Consistency in configuration is key for management and troubleshooting. The UniFi platform allows the configuration of Profiles. I’ll be looking at Switch Port Profiles in order to quickly set parameters to a switch port with just a drop down option.
In my lab, I have an 8-port UniFi switch, UniFi Cloud Key Gen2 Plus, and a UniFi Security Gateway (USG).
As an example, let’s say there’s an environment where many access points will connect. In my Wi-Fi network I’ll have two SSIDs broadcasting, both on different subnets. Rather than going every single port, converting it to a trunk and allowing the specific VLANs, I’d like to just select a Switch Port Profile to configure that all for me.
Log into your UniFi dashboard and click on the Gear icon located on the bottom left of the window. Once the Settings page is available, on the left navigation under Settings, click on Profiles.
Profiles has two sections, RADIUS and Switch Ports. Click on Switch Ports.

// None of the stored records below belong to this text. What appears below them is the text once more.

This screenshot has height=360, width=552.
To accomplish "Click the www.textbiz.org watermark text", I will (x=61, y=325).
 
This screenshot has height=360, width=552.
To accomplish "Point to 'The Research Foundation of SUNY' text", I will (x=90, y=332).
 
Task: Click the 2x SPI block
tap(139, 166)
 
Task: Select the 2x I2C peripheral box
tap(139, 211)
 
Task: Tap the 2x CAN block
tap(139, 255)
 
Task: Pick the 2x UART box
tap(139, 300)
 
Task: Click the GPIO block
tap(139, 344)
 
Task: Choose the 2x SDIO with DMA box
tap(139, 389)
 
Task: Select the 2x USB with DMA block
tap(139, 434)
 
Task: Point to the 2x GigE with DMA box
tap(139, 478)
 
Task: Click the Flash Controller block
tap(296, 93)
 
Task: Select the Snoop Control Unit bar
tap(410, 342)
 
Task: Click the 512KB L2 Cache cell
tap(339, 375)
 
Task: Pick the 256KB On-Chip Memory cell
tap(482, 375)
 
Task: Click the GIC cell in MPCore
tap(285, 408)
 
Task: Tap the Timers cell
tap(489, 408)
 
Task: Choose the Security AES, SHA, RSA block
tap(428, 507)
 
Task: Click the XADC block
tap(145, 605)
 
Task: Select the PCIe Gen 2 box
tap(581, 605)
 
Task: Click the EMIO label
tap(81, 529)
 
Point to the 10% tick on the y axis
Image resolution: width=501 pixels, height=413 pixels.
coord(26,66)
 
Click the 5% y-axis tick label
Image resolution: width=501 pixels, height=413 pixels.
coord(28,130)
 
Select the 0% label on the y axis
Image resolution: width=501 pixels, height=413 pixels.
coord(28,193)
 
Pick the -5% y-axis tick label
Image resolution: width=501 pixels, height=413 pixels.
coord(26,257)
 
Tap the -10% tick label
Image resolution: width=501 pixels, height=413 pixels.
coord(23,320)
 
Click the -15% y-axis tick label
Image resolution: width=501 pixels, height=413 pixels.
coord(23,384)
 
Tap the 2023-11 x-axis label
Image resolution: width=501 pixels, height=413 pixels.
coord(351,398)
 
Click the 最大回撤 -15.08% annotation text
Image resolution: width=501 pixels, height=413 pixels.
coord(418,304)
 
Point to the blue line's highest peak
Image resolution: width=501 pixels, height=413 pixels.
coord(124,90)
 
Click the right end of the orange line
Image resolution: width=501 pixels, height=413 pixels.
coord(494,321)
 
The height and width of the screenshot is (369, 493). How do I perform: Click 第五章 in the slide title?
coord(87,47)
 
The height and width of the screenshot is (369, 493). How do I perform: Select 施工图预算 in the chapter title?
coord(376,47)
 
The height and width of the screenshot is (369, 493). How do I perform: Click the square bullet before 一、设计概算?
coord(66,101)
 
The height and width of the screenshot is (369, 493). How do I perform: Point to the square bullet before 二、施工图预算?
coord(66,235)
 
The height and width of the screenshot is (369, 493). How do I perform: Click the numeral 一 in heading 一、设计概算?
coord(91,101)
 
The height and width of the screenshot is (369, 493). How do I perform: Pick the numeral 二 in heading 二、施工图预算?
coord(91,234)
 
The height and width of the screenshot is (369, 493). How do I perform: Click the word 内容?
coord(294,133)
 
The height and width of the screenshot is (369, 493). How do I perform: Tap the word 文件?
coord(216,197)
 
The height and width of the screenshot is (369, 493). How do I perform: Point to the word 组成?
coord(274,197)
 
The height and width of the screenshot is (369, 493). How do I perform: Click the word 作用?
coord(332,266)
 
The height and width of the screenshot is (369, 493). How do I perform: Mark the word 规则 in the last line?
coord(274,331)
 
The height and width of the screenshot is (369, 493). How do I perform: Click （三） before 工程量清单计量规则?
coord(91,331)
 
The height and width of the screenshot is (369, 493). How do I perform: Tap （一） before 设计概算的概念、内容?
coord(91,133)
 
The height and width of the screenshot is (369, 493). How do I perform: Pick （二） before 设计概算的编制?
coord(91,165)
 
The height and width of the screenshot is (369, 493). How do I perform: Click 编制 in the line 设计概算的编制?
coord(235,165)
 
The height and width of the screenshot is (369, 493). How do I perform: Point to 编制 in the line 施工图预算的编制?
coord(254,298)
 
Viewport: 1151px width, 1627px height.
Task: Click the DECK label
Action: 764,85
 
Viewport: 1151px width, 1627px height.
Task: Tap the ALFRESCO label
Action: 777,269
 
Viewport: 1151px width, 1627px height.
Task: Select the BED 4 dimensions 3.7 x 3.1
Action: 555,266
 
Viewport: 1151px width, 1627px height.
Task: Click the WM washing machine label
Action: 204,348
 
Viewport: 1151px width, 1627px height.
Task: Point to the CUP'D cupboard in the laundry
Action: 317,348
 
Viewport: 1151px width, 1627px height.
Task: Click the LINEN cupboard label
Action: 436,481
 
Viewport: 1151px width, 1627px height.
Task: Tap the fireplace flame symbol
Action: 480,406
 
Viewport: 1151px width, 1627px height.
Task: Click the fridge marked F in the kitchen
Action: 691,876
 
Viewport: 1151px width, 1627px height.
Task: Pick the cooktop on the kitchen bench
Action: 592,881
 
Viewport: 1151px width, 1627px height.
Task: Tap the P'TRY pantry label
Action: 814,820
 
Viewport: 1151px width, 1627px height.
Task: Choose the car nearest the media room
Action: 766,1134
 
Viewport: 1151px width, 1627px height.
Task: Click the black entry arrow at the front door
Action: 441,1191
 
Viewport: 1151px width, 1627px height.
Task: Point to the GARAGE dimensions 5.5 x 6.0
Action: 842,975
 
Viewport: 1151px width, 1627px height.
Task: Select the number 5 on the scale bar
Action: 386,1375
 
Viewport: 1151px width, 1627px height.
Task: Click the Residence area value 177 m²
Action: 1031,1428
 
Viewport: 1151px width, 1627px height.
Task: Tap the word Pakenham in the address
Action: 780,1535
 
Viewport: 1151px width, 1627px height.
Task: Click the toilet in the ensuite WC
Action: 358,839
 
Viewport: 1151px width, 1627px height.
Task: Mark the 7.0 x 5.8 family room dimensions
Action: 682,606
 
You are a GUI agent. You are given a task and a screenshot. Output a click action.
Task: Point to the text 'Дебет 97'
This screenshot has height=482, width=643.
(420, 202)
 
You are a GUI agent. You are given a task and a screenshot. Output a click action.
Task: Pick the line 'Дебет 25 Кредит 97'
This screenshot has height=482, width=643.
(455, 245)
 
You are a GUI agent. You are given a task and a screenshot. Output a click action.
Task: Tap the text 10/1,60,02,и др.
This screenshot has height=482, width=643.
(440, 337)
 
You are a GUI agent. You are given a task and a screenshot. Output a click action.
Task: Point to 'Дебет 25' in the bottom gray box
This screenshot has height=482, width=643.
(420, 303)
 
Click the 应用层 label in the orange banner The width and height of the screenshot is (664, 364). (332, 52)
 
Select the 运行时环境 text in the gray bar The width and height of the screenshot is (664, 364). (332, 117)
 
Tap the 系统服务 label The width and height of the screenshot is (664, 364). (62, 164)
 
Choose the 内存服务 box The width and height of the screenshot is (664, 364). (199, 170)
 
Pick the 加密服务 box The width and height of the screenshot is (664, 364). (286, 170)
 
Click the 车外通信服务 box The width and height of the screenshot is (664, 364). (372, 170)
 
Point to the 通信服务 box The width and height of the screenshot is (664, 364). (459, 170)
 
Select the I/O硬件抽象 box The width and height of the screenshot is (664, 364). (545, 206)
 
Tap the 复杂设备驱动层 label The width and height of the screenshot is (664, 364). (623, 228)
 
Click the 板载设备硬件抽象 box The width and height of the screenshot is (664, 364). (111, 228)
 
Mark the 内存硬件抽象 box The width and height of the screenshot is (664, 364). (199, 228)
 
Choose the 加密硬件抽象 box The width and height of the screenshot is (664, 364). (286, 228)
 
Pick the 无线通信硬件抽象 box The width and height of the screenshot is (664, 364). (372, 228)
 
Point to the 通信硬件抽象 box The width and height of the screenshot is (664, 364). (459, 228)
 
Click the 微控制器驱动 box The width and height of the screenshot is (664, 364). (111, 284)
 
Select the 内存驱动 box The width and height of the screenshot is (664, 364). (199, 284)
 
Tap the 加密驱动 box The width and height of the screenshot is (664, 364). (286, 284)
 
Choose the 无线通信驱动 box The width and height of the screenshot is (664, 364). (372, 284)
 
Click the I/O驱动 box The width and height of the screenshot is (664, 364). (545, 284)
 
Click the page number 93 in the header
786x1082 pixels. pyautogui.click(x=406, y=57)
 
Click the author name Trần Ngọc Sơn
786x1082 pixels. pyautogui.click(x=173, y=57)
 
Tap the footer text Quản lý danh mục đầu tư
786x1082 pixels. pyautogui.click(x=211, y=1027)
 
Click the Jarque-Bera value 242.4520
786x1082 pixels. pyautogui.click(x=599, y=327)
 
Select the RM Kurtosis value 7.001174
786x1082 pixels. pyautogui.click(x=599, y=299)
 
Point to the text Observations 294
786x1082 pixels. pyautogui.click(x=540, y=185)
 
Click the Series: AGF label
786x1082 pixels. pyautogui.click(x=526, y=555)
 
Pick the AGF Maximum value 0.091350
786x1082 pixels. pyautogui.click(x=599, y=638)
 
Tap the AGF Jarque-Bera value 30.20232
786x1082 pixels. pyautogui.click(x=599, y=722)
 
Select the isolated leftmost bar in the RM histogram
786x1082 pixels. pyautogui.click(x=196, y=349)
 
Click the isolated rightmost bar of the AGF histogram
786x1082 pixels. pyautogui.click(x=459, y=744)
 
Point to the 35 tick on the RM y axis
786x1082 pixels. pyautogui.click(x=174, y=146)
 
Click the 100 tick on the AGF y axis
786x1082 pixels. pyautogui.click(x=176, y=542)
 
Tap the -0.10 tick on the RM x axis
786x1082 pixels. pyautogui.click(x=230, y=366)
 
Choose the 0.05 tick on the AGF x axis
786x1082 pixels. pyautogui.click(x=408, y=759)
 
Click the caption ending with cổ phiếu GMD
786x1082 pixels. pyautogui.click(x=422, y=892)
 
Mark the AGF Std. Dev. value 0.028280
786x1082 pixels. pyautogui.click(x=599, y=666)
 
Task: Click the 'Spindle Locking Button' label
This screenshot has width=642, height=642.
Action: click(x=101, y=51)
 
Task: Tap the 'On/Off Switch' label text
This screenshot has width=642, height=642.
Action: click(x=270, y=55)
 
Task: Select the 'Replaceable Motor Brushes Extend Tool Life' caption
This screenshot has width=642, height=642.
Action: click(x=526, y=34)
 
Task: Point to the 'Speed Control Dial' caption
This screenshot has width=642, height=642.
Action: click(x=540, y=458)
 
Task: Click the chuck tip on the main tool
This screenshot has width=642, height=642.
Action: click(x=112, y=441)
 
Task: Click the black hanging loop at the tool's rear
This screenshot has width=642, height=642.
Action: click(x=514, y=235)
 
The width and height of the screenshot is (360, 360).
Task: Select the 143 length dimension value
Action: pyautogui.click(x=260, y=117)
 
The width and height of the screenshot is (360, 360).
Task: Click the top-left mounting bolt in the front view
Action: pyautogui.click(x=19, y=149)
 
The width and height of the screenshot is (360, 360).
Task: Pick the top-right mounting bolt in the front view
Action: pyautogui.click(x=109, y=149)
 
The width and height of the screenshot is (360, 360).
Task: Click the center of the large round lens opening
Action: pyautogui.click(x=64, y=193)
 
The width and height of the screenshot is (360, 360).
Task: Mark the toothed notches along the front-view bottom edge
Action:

I already have Switch Port profiles configured. But we’ll add a new one for this example. On the bottom, click on Add New Port Profile.
Next, we enter the various parameters for our UniFi Switch Port Profile. Give it a descriptive name. Since I’m configuring this profile for access points I will enable PoE/PoE+.
My access points will be plugged into a trunk port. I’ll need to set the Native VLAN or what UniFi calls the Native Network. I like to place all my access points on my infrastructure VLAN which I’ve selected in the drop down.
Next, we tag the networks we want to include on this trunk. These are the two networks I’ll map to my SSIDs.
The other settings I’ll leave as default. But we could modify settings such as the Link Speed or maybe set up Storm Control. There have been scenarios where I’ve needed to set a threshold for multicast or broadcast.
Once finished, click on Save.
Now it’s time to use this Switch Port Profile. I head over to Devices and select my UniFi switch.
I see see switch ports I can modify. Select one of the ports to bring up the menu so we can modify the settings.
Hover over the port you want to configure and click on the pencil icon to modify.
Within the individual switch port, we can select a Switch Port Profile, the one we just configured, in the drop down menu. Select this profile and click on Apply.
The switch port is now configured as a trunk with the requirements we need to properly allow the broadcast and operation of our Wi-Fi network.
Switch Port Profiles can be configured to your requirements. In my example, I used access points. But maybe you have a set of different server port configurations. Configure the Switch Port Profile and now it’s much simpler, efficient, and clean to set the port configuration.
Sure, you can set up the port to be a trunk allowing all VLANs, but why should you allow VLANs on a port that isn’t required to be on?
Gabriel Schneider says
Hello Rowell, thank you for your description.
Would it be possible, to use Switchport Profiles to automatically turn Ports scheduled on and off?
Have a nice day and greetings from Bonn, Germany,
No, I don’t think there is a way to set up a schedule within a switch port profile.
thank you for your walkthrough.
I have a Unifi wifi AP outside to cover my garden. This AP uses a POE+ from a 60-W switch.
This is a weak spot as any user can unplug the LAN cable from the AP and put it in his laptop – and has now access to my LAN.
Is there a way to use switchport settings to block any other device than the AP? Or any other traffic than wifi?
Thank you for your opinion!
I recommend looking into mac filtering. I haven’t used it on Unifi switches yet but I believe this setting is located at Profiles > Switch Ports > 802.1x > Mac-based
hello. Do you know how come my devices can’t get an IP address when connecting to a network (both wireless and wired) that isn’t the main LAN?
I can’t tell from that much info but it’s probably a missing VLAN, no DHCP server, or your switch port isn’t a trunk.
Tolle Colart says
Hi, is there a way to see on which ports a specific profile is used? Or do you have to check every port of every switch to see if a specific profile is in use?
There is no summary page that shows you what port is using which profile.